Suivant les recommandations du vérificateur général, le gouvernement a révisé la manière dont il comptabilise les coûts d’intérêt associés aux régimes de pension publics. Cette mesure a réduit les frais d’intérêt d’environ 0,6 milliard de dollars en 1998. Grâce à l’excédent budgétaire, le gouvernement fédéral a pu réduire la dette publique, laquelle est passée de 583,2 milliards de dollars en 1996-1997 à 579,7 milliards de dollars en 1997-1998, la première réduction depuis 1969.

Le gouvernement a utilisé des hypothèses économiques prudentes pour éviter les contrecoups de la crise financière asiatique qui a touché les trois cinquièmes des pays du globe. Cette mesure, associée à une réserve pour éventualités de trois milliards de dollars cette année-là, a donné au gouvernement un coussin de six milliards de dollars chaque année. S’il faut en juger par l’expérience des récentes années, l’utilisation de pratiques budgétaires prudentes devrait aboutir à une dette nette qui serait plus proche de 571 milliards de dollars en 1999-2000 que du sommet de 583,2 milliards de dollars de 1997. Ainsi, le rapport de la dette nette au PIB serait plus proche de 61 p. 100 que des 63 p. 100 indiqués dans le budget. Le gouvernement a porté la prudence à de nouveaux sommets pour 1999.

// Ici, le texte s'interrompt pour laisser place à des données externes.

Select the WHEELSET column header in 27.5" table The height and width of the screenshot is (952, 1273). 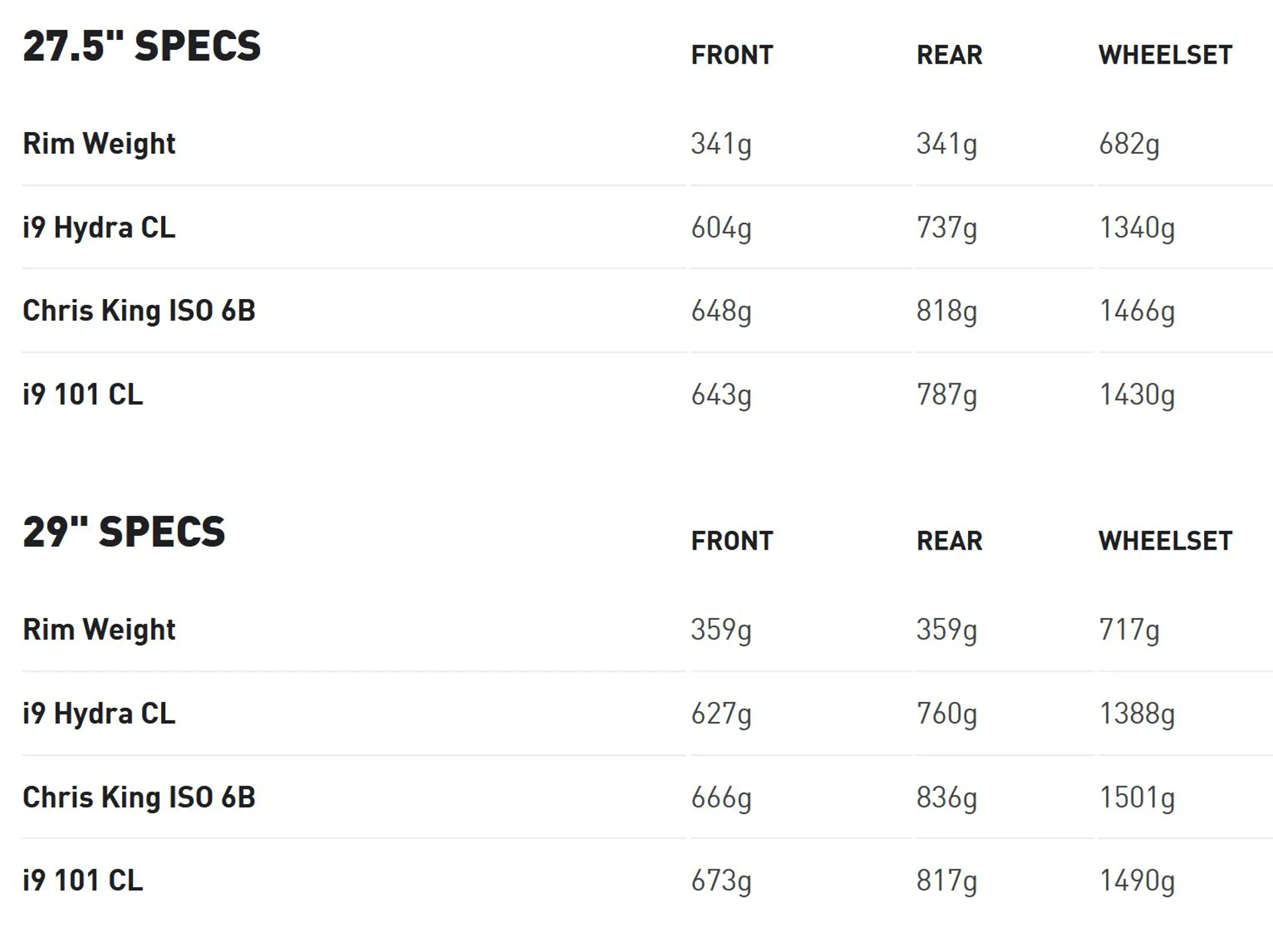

Dans le passé, le gouvernement ajoutait 80 points de base aux prévisions moyennes du secteur privé concernant les taux d’intérêt à court terme et 50 points de base dans le cas des taux longs. Dans le budget de 1998, il a ajouté 100 points de base aux projections des taux courts et des taux longs.

      12. Le budget fédéral de 1999

Le budget de 1998 était équilibré, et avait même affiché un excédent, et celui de 1999 a suivi la même voie. Le gouvernement fédéral s’attendait que le budget soit au moins équilibré jusqu’en 2000-2001. La dette nette devait demeurer au même niveau (579,1 milliards de dollars), soit 65,3 p. 100 du PIB, et l’on espérait ramener la proportion à 62 p. 100 du PIB pour le budget de 2001.

Si le gouvernement enregistrait effectivement un budget équilibré, la réserve pour éventualités de trois milliards de dollars servirait à réduire la dette publique. Depuis 1995-1996, le rapport de la dette au PIB n’a cessé de diminuer. Cette situation était très inhabituelle, et le Canada était pratiquement le seul pays du G-7 dans ce cas, à l’exception notable des États-Unis. Le gouvernement fédéral savait qu’il devrait continuer de faire preuve d’une grande prudence budgétaire s’il voulait demeurer dans cette voie.

      13. Le budget fédéral de 2000

L’exercice terminé en 1999 s’est soldé par un deuxième excédent budgétaire consécutif (2,9 milliards de dollars), légèrement inférieur à celui de l’exercice précédent.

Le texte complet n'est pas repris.